Ve bu tarihi yazan ekip içinde, şimdi, oyunu Eski Türkiye’nin kurallarıyla oynama heveslisi olanlar varmış meğer.. Abdurrahman Dilipak üstadımız, önceki günkü yazısında, resmi çok net çizmiş; “… Senaryonun ana sponsoru İsrail. Hemen arkasında ABD ve AB’deki işbirlikçileri.. Rusya’dan İran’a, Suudi Arabistan’dan Esed rejimine, Somali’ye kadar her kesimden Erdoğan ve AK Parti’den rahatsızlık duyan herkesi çatılarının altında toplamaya çalışıyorlar. Milliyetçiler ile temas kuruyorlar, liberalleri yanlarına almak istiyorlar, hatta dindar çevreleri de boş bırakmıyorlar…

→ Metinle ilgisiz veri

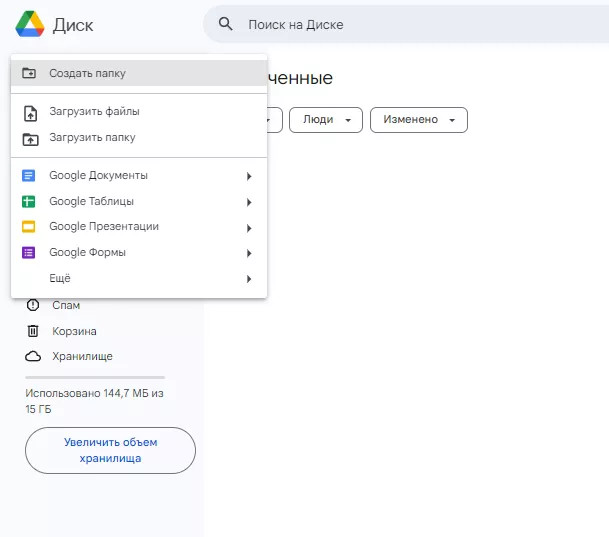The image size is (609, 537).
Task: Click the upload files icon
Action: [29, 112]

‘AK Parti’de gel dediğimizde gelecek en az 50 kişi var!’ böyle düşünüyorlar. Eğer bu kadar adamı koparabilirlerse parti kuracaklar.. Hedefte Erdoğan ve AK Parti’den kurtulmak için CHP-MHP-yeni oluşumun oluşturacağı koalisyon var….” Evet, tablo bu.. Dilipak teknik açıdan ittifak ve sonrasında hedeflenen koalisyonun detaylarını, buna AK Parti içinde teşne olanların (ya da çantada keklik görülenlerin) sayısını yazmış.. Önemle vurgulamak lazım ki, hakikaten AK Parti içinde böyle düşünen bir kişi bile olmayabilir. Hesabı yapanlar yanlış hesap yapmış da olabilirler.. Onu da görürüz.. Gelelim mekanizmanın işleyişine.. Bunu da Orhan Kemal Cengiz’in Today’s Zaman Gazetesi’ndeki köşesinde okuduk; “…..Yani muhalefet İstanbul’da seçilebilir bir aday arkasında birleşirse, böylece Erdoğan’ın düşürülmesi için hızlı bir yol açılmış olabilir….. Her ne yapılırsa yapılsın eğer AK Parti Ankara ve İstanbul’u alamazsa ya da oylarından büyük bir kısmını kaybederse Erdoğan bizzat kendi partisi içinde büyük bir muhalefet ile karşılaşacaktır ve biz de hep beraber şu anki birliktelik görüntülerinin gerçekten aldatıcı olduğuna şahit olabiliriz…..” Bu iki yazıyı alt alta koyunca, insanın şöyle diyesi geliyor; “Vay be!..”
KİM BU 50 KİŞİ?
Yeni Türkiye’yi eski kurallarla bina edemeyeceğimize göre, birilerinin nostalji duyguları kabardı anlaşılan. MHP, CHP ve Yeni Hareket koalisyon oluşturacak, bakanlık koltukları pay edilecek, kirli vıcık vıcık pazarlıklar yapılacak.. İnsanın aklı almıyor. AK Parti’de 3.dönem şartı işletildiği için böyle alçakça planların peşinden koşanların var olduğuna, insanın inanası gelmiyor. Ama vakıa açıkça masada duruyor. Üstelik çok da gizli değil demek ki.. Başbakan ya da Hükümet’in aldığı pozisyona, açıkça ters düşen isimleri görüyoruz.. Özellikle Ankara gazetecileri, Dilipak’ın sözünü ettiği o 50 kişiyi nefessiz sayar.. Bence iş madem artık bu seviyeye geldi, açıkça gidip liderlerinden müsaade istesinler, kimle ittifak kuruyorlar yola kimle devam ediyorlarsa etsinler. Ama; “hem karnımızı doyuralım hem de pastamız dursun” diyor, hareket için doğru zamanı kolluyorlarsa, bu anlamda oportinist davranıyorlarsa, bence yeni müttefikleri onlara kapıları kapatmalı.. Bu kadar ödlek adamla yola çıkılır mı ya hu? O ıslık bekleyen 50’lik ekibe de hatırlatmış olalım buradan.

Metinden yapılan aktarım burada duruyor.